Anne Parillaud's performance is key here -- she has to portray all of Nikita's faces and her changes and her eventual frantic wish to get Out convincingly. And she does.

Tcheky Karyo as "Bob", her agency control, is wonderful as always -- even in the worst disasters (say, Kiss of the Dragon}, he never gives less than his best.

Jean Reno, as the "cleaner" sent to tidy up when Nikita's last assignment goes hideously wrong, is implacable and terrifying and apparently completely inhuman -- a character he essentially repeats in his starring role in Besson's later Leon (originally released in the US as The Professional), where he is implacable, terrifying and all-too-human.

My favourite scene in "Nikita", possibly representative of the absurdist/nihilist air of the whole film, is the one of the little girl in her skimpy sexy underwear wearing a radio headset and aiming a huge rifle out a bathroom window at people getting into a Venetian gondola waiting for her target to be identified, as her boyfriend knocks on the locked door demanding to know if she's all right in there...

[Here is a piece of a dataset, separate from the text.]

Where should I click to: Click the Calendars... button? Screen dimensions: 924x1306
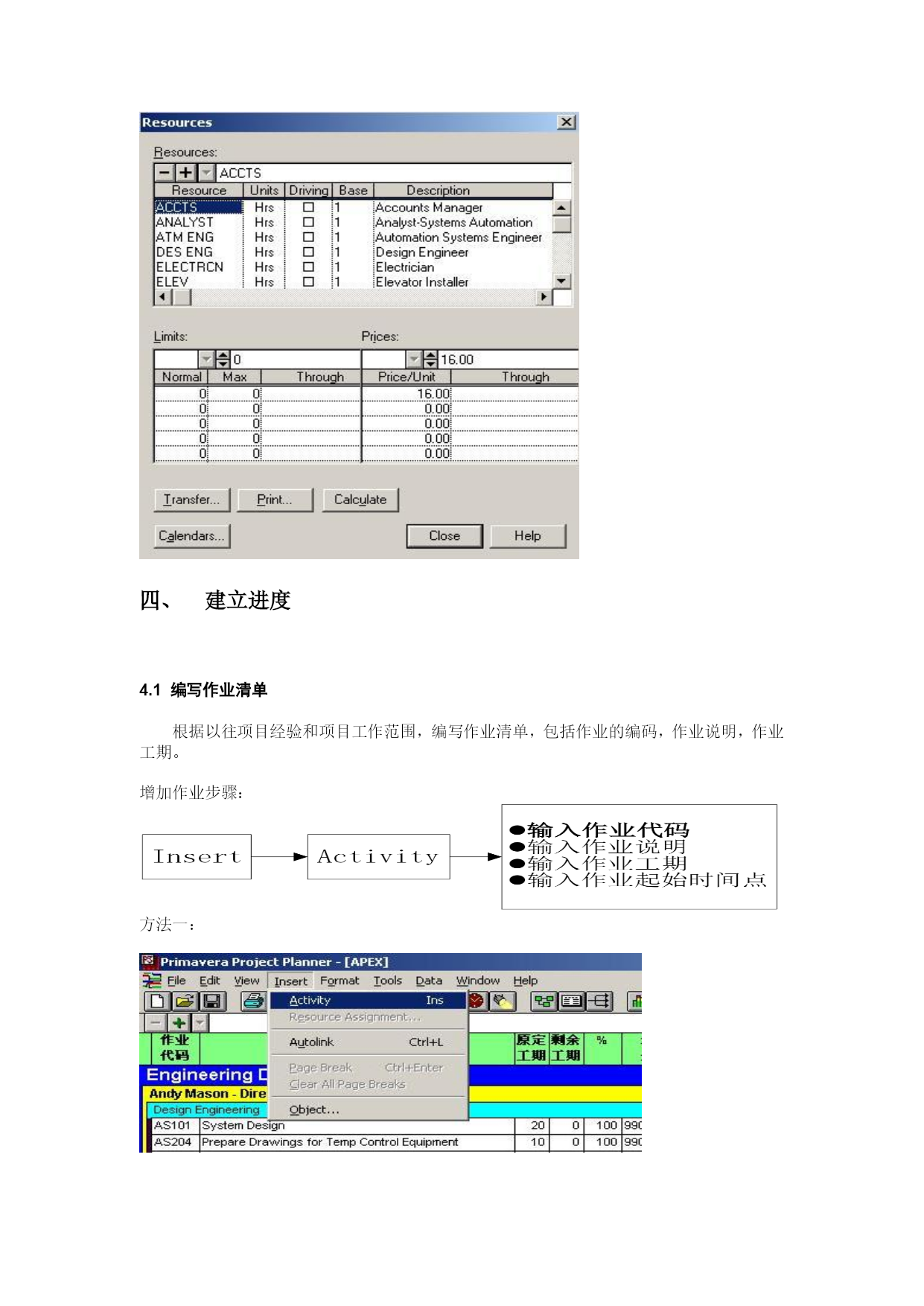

[A scene, incidentally, whose flatfooted handling in the horrid American "remake" Point of No Return can serve as a case study of everything that's wrong with that whole project.]

Just plain brilliant work from the director of Subway, Leon and The Fifth Element.

While this film may not be one for those whose violence tolerance is low, nor for those who expect action films to reassure them that We Are The Good Guys and that Straight Shooters Always Win, i expect that that leaves enough of the rest of us to keep it popular for a while.